Minority children with autism lack access to specialists
African American children likely to be misdiagnosed
Dr. Arshya Vahabzadeh | 6/18/2013, 8:06 a.m.
CNN African American and Hispanic children are far less likely to be seen by specialists - for autism, but also other medical conditions - and also less likely to receive specialized medical tests than their white peers, according to a new study published Monday in the journal Pediatrics.
Dr. Sarahbeth Broder-Fingert and colleagues studied the records of 3,615 children with autism at the Massachusetts General Hospital, specifically looking at the rates of both referral to specialists and medical tests undertaken. They discovered that children from African-American and Hispanic families were far less likely to receive specialized care or specific medical tests such as a sleep study, colonoscopy, or endoscopy.
When compared to their white peers, African American children were three times less likely to see a gastroenterologist or nutritionist, and half as likely to see a neurologist or mental health specialist, according to the study. The story is similar among children from Hispanic families.
If a child has autism, the best outcomes are achieved through a combination of early diagnosis of the disorder and early intervention with behavioral therapies.
Another important element is the treatment of conditions which often coexist with autism, such as psychological, neurological, and gastrointestinal problems. A referral to a specialist is often needed.

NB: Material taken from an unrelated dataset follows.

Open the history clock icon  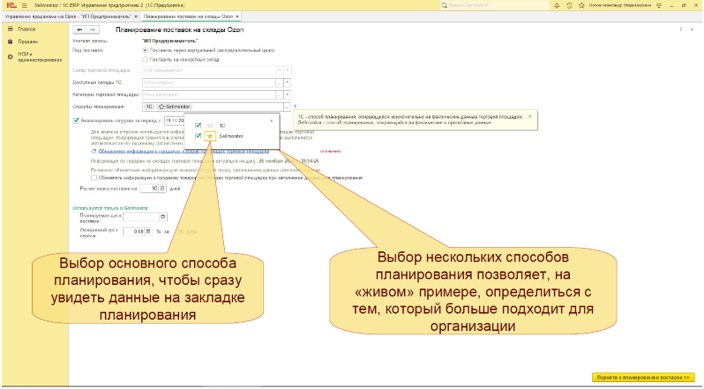point(569,5)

Autism is a developmental disorder that affects between 1 in 50 and 1 in 88 children in the United States, according to the Centers for Disease Control and Prevention. It is characterized by difficulties in communication and social interaction. Coexisting neurological problems such as seizures, and psychiatric disorders such as attention deficit hyperactivity disorder (ADHD), are common and affect up to a third of children with autism. Gastrointestinal complaints such as constipation, acid reflux, and abdominal pain are also frequently seen, with symptoms reported in 17% to 85% of cases.
What's to blame?
The exact reasons behind these findings remain unclear. One explanation may be that minority families face greater barriers in accessing specialist services. Lower numbers of local specialists, transportation issues, and lack of a regular health care provider have all been identified as problems for minority children.
Additionally. minority families may have beliefs that lead to the use of non-traditional services, or attribution of a child's symptoms to non-medical causes. Even when obtaining referral to a specialist, children from minority families can face challenges in maintaining regular follow-up.
Another issue that remains to be clarified is whether the symptoms of autism are the same across racial and ethnic groups. Some evidence suggests that there may well be differences. For instance, some research has shown that children from minority groups may have more co-occurring symptoms of aggression. If aggression becomes the dominant issue during consultations, then other medical issues may be missed, and opportunities for specialist referral lost.
One final possibility is that children from white families are being referred too frequently to specialists, with subsequent unnecessary medical investigation. This could certainly be a problem given the lack of standardized guidance on how to treat and assess medically complex symptoms in children with autism.